Esta situação mudaria por completo com a passagem do governo Vargas para o de Juscelino Kubitschek, momento em que há uma reorientação da política econômica com vistas a acelerar o desenvolvimento econômico do país. Isto se daria com a implementação do

Programa de Metas, a “menina dos olhos” de JK, que abrangeu os setores da energia, transportes, alimentos e a indústria de base e representou um momento de profundo desenvolvimento do capitalismo no Brasil e das relações de dependência.

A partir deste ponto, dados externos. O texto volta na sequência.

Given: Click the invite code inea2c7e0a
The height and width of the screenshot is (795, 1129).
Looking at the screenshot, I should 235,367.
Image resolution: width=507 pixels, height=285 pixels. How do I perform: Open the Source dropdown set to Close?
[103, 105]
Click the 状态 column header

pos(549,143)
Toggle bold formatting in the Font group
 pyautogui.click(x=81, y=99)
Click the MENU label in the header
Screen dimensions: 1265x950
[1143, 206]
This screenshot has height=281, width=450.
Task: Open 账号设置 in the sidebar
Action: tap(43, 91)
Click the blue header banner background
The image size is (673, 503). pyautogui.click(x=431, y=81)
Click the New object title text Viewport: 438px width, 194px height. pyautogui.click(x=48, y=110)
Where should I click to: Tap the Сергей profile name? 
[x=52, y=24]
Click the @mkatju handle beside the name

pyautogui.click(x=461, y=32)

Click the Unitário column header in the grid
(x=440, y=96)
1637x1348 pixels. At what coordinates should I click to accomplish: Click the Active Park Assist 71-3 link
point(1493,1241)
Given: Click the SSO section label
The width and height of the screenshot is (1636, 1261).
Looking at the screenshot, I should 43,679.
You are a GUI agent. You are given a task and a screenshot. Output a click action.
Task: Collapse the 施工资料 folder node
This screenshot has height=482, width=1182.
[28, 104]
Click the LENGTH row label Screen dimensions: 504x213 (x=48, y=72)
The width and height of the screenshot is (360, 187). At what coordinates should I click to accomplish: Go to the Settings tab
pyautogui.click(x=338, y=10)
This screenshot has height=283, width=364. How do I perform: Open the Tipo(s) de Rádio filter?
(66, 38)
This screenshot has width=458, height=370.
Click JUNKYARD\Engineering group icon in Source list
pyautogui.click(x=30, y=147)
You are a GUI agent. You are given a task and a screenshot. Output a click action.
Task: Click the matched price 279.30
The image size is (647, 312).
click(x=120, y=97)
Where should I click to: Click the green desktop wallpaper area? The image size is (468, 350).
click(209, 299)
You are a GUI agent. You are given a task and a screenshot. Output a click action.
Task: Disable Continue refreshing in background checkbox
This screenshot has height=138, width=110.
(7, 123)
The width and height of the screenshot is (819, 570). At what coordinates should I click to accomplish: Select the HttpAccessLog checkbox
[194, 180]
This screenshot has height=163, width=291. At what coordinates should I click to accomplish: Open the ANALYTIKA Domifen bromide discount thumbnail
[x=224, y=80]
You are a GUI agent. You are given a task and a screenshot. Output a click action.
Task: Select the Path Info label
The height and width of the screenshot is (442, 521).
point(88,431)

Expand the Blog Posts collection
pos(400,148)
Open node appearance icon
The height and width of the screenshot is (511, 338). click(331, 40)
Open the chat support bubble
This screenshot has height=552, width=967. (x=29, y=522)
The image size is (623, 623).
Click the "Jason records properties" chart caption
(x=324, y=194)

Se durante o governo Vargas o desenvolvimento econômico e a industrialização foram pensados a partir da noção de emancipação econômica nacional, o mesmo não pode ser dito em relação ao governo Kubitschek, uma vez que, para este, industrialização e independência econômica nacional eram

entidades distintas (IANNI, 1991, p.188).

As mudanças econômicas observadas durante os anos JK possibilitaram não só o crescimento industrial brasileiro, mas o sentimento de que o Brasil estava passando por um processo de modernização acelerada – e isto se intensificou principalmente depois da construção de Brasília. De fato, era este sentimento que a propaganda oficial pretendia passar ao cunhar o slogan “50 anos em 5” que seria atingido com o plano de metas do governo.

Em síntese, ao desenvolver-se ainda mais o modo de produção capitalista no Brasil (como parte do sistema capitalista econômico mundial) desenvolveu-se tanto as relações de produção como o conjunto da estrutura social. Principalmente nos centros urbanos e industriais mais importantes do país, desenvolveu-se bastante a estrutura de classes sociais, com suas implicações políticas e culturais. [...] Pouco a pouco, avança a hegemonia da cidade, enquanto universo cultural singular, sobre a cultura de tipo agrário. [...] Nesses anos a “cultura da cidade”, enquanto sistema de valores, padrões de comportamento e modos de pensar peculiares às relações de produção geradas com a produção industrial e a expansão do setor terciário, passou a exercer uma influência ainda maior nos debates políticos, científicos e artísticos realizados nos centros dominantes do país (IANNI, 1991, p.177).